Home Technology Facebook Is Evolving Towards A Solid Monetization Strategy: Nomura

Facebook Is Evolving Towards A Solid Monetization Strategy: Nomura

Facebook Inc (NASDAQ:FB) has been portrayed as a buy in a report compiled and published by Nomura Equity Research. The report highlights some of the key points discussed in a conference call between Nomura Equity Research and Portent Inc, a digital marketing agency.  The conference call between Nomura and Portent focused on highlighting the different possibilities that Facebook Mobile presents for Facebook Inc (NASDAQ:FB)’s monetization efforts.

While Facebook Inc (NASDAQ:FB)’s has doubled its efforts with regard to bolstering Facebook Mobile Ads Units performance, Mobile CPMs are still trending at $1.00 or less. The $1.00 range is a mere divide of desktop CPMs, which are coming in within the range of $3.50 and $5.00. Similarly, Facebook Mobile users have lower ad click-thru rates when compared with mobile users outside of Facebook. While around 20 percent of Facebook Mobile Users click on Mobile ads, 50 percent of mobile users outside Facebook click on photos. Another 60 percent of mobile users outside Facebook click on rich media mobile ads. This lopsided comparison shows that Facebook Mobile still has some ground to cover.

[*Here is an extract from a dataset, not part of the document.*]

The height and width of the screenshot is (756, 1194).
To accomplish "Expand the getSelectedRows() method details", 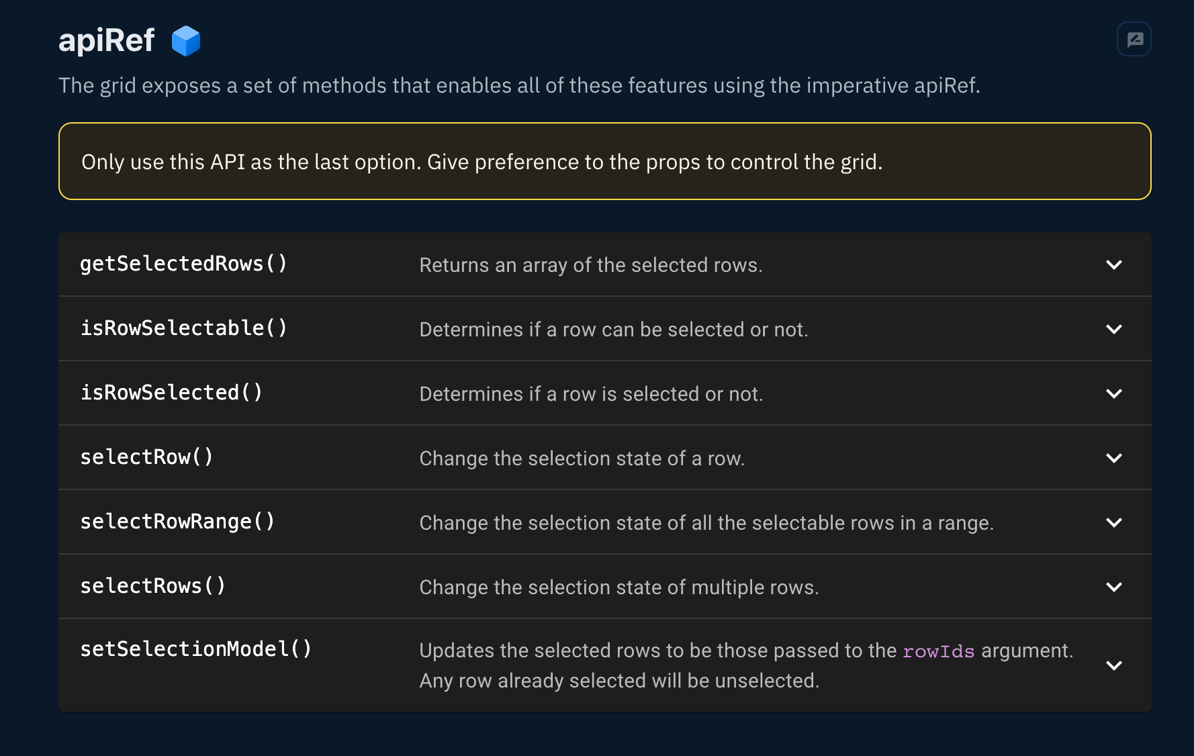I will [1113, 265].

As of the moment, only 15 percent of Facebook’s advertising clients are spending money on the mobile platform. This shows that most advertisers are disposed towards Facebook’s desktop platform.

What is slowing down mobile adoption among advertisers?

According to Portent, the slow adoption to Facebook mobile among advertisers can be attributed to several reasons. The digital marketing agency believes that Facebook places too much emphasis on clicks and conversion, rather than narrowing in on reach and brand awareness. Portent also notes that Facebook Inc (NASDAQ:FB)’s ad purchasing documentation doesn’t appeal to many advertisers, as they occasionally find it hard to locate all the ad buying options. Last but not least, Portent also pointed out that Facebook’s advertising analytics were still in early stages and that most advertisers are usually compelled to hire third-party agencies to refine the data.

Despite the fact that Facebook Mobile is still in the budding stage, Nomura is inclined to believe that the monetization story is evolving, meriting its decision to reiterate its buy recommendation on Facebook. In fact, Nomura believes that Facebook’s mobile sponsored stories and Facebook Inc (NASDAQ:FB) Ad exchange will materially contribute to 2013E earnings.

In the meantime, Facebook Inc (NASDAQ:FB) has more things to worry about, rather than just monetizing its mobile operations. Its shares plunged yesterday in light of fears of the looming lock up expiry that may result in employees selling their holdings.